The game was lost at five-on-five. And it started off on a losing note in the first period. The Marlies were chopping at the Phantoms sticks, trying to dislodge the puck, mainly because they rarely had it, and they couldn’t connect on passes or get their feet moving. The Phantoms easily disrupted their play in the neutral zone.
Toronto took two penalties in the period, both by defencemen, and this is a trend. The Marlies are in the box a lot, and it is defenders who are usually guilty. The first penalty was killed, and the second came with only 30 seconds left in the game, so it was a factor in the second period.
The Phantoms scored two goals on nine shots while the Marlies managed six shots on goal of their own. On one of the goals, Taylor Leier had a breakaway that started out with a turnover on a Marlies offensive rush. Leipsic, one of the fastest skaters on the team, could do nothing but ineffectually wave his stick around, trying to chop the puck free.
It seems obvious everyone was tired after a long set of road back-to-back games. Bibeau did not look sharp. And Anthony Stolarz, currently in the top ten of regular starters in the AHL by save percentage, was very sharp.
The start of the second saw the Marlies trying to kill the rest of Rinat Valiev’s slashing penalty. Valiev isn’t just the most penalized Marlie, he is the most penalized player in the AHL. The Phantoms scored their only meaningful power play goal of the game to make it 3-0.
The only sign of hope came when Tobias Lindberg set up Byron Froese for a lovely goal. The Marlies had the shots on goal advantage in the period, but at one goal a piece, they hadn’t gained any ground. 3-1 Phantoms.
In the third period it all fell apart completely. Scoring effects and past experience of the team should lead you to expect the Marlies to make a big push and at least make Stolarz work for his win. The shots in the third period were 10-6 Phantoms, partly on some late game, irrelevant power plays, but mostly because the Marlies were getting all their offensive zone time from their bottom six. And yes, that bottom six includes Kapanen, but the top six includes the entire Colin Smith line who were invisible for most of the night.

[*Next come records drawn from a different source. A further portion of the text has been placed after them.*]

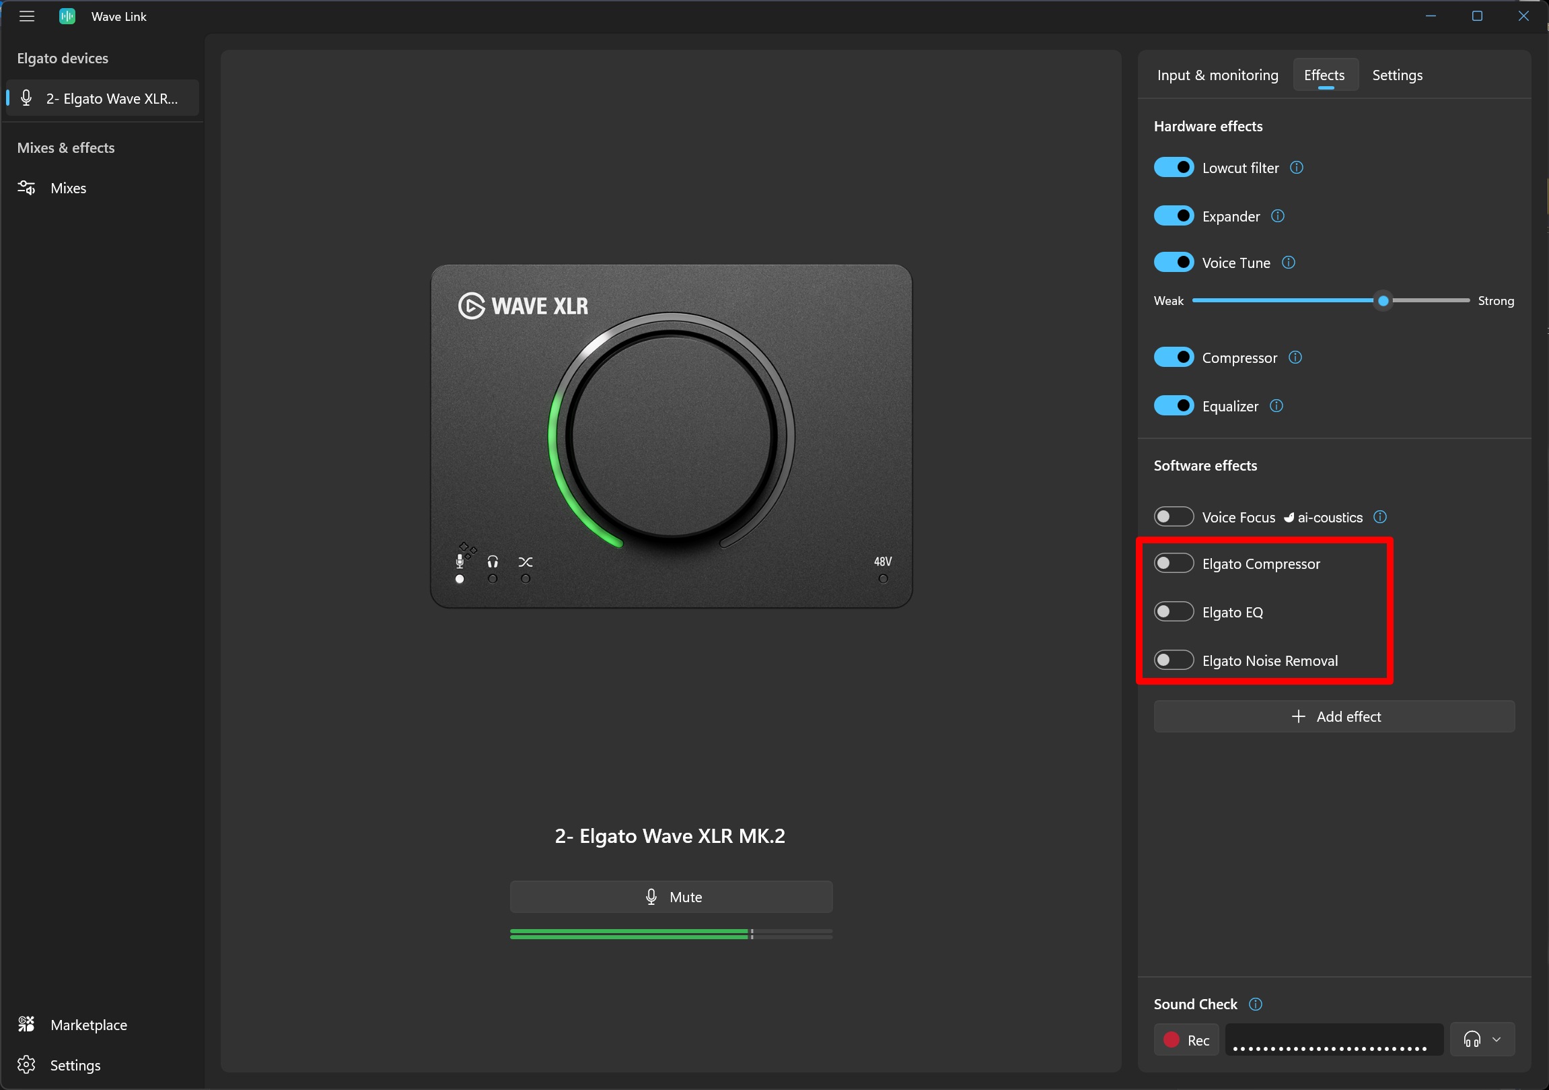Click the Voice Focus info icon
1549x1090 pixels.
click(x=1380, y=517)
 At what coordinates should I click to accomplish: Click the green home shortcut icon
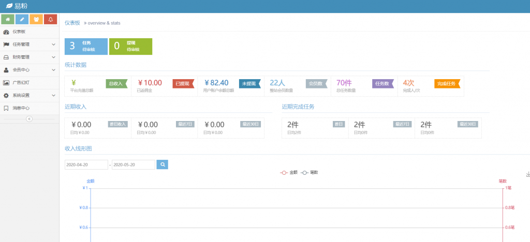8,20
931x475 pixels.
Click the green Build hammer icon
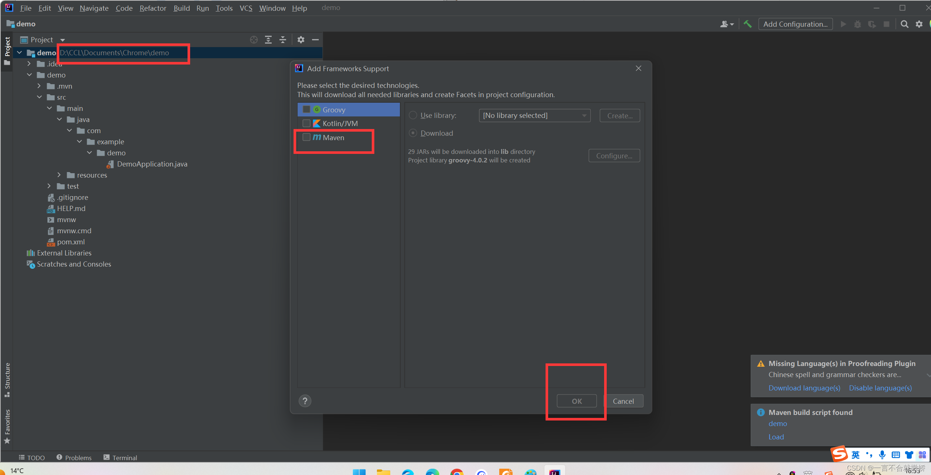747,24
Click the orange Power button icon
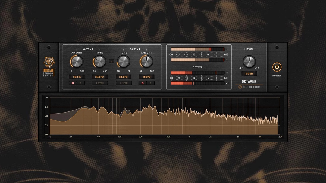 click(277, 67)
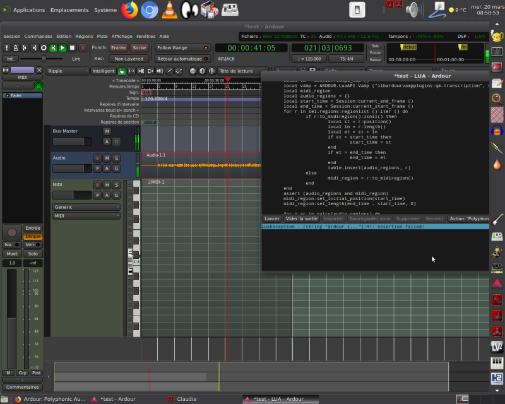Screen dimensions: 505x404
Task: Open the Session menu
Action: (x=12, y=37)
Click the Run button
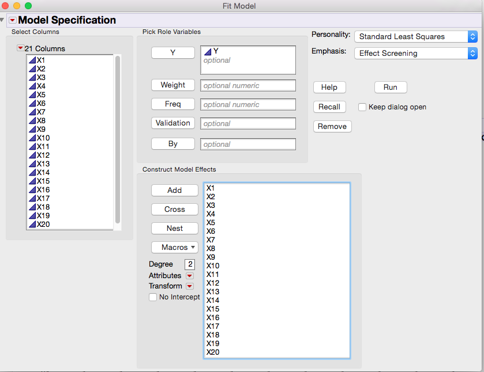 390,87
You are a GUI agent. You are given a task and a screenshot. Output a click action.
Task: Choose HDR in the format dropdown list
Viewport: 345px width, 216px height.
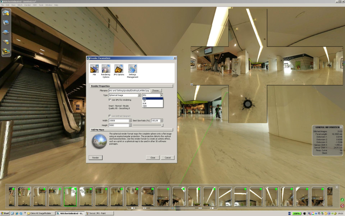[145, 106]
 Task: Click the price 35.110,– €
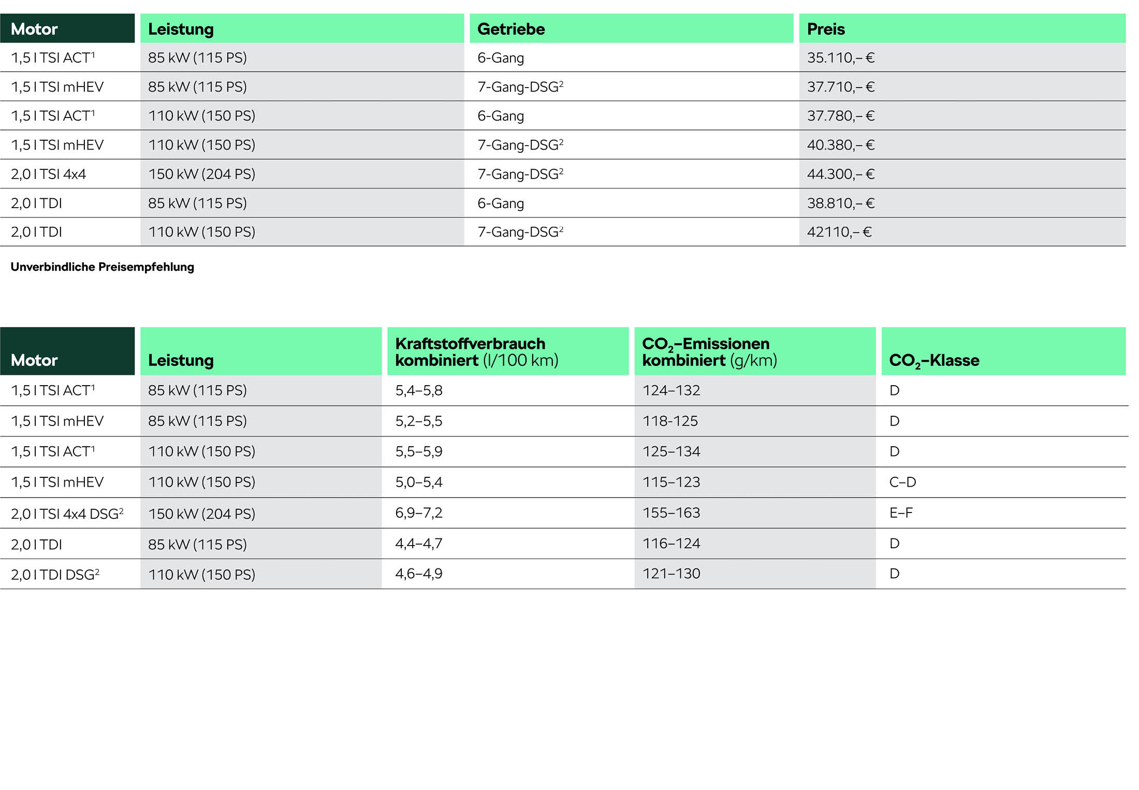click(840, 57)
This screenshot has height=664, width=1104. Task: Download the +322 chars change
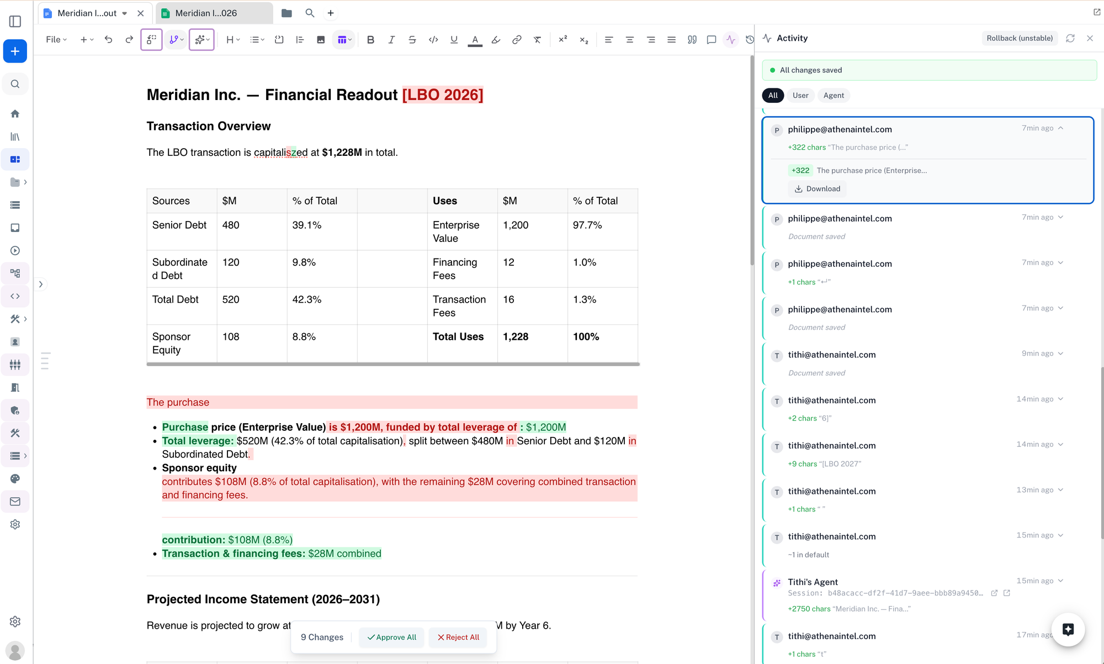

The first goal of the period came a few minutes in on a massive rebound right into traffic given up by Bibeau.
Michalek got his first Marlies goal right after, but that just kept pace. 4-2 Phantoms, and the game was over. It seemed like anything would get past Bibeau, and the Marlies couldn’t stop them from getting the chances.
The Phantoms added three more goals, easy as pie, and all the Marlies came up with to counter was Smith running Stolarz, and Rychel getting the gate for “continuing altercation”. Their frustration was obvious, their fatigue plain, and the entire game was a shock to behold after the one the night before. Rychel wasn’t the only player who had gone from Jekyll to Hyde overnight.
Bibeau made 20 saves on 27 shots.
Michalek was the perfect grinder line player all game. He was tough on the puck, gained the slot without being shoved out of it, and he got a goal because of it. Leivo is clearly a cut above most other players in overall hockey ability. He backchecks better than most of the team, he is never out of position, he skates fast enough for the AHL, but there just doesn’t seem to be the offensive spark there that saw him pile up points last year.
The defensive corps of the team is a weakness that showed up very plainly in this game, and some of the forwards were just too easy to shove off the puck. In this game it was Smith and Leipsic who couldn’t maintain control. Lindberg and Rychel picked up some of their slack, however. Bibeau looked like he should have watched the third period from the bench.
The Marlies come home to face the IceCaps next weekend for two afternoon games on Saturday and Sunday. Leivo is allowed to play in the first game only, and then the Leafs need to make a decision about his future.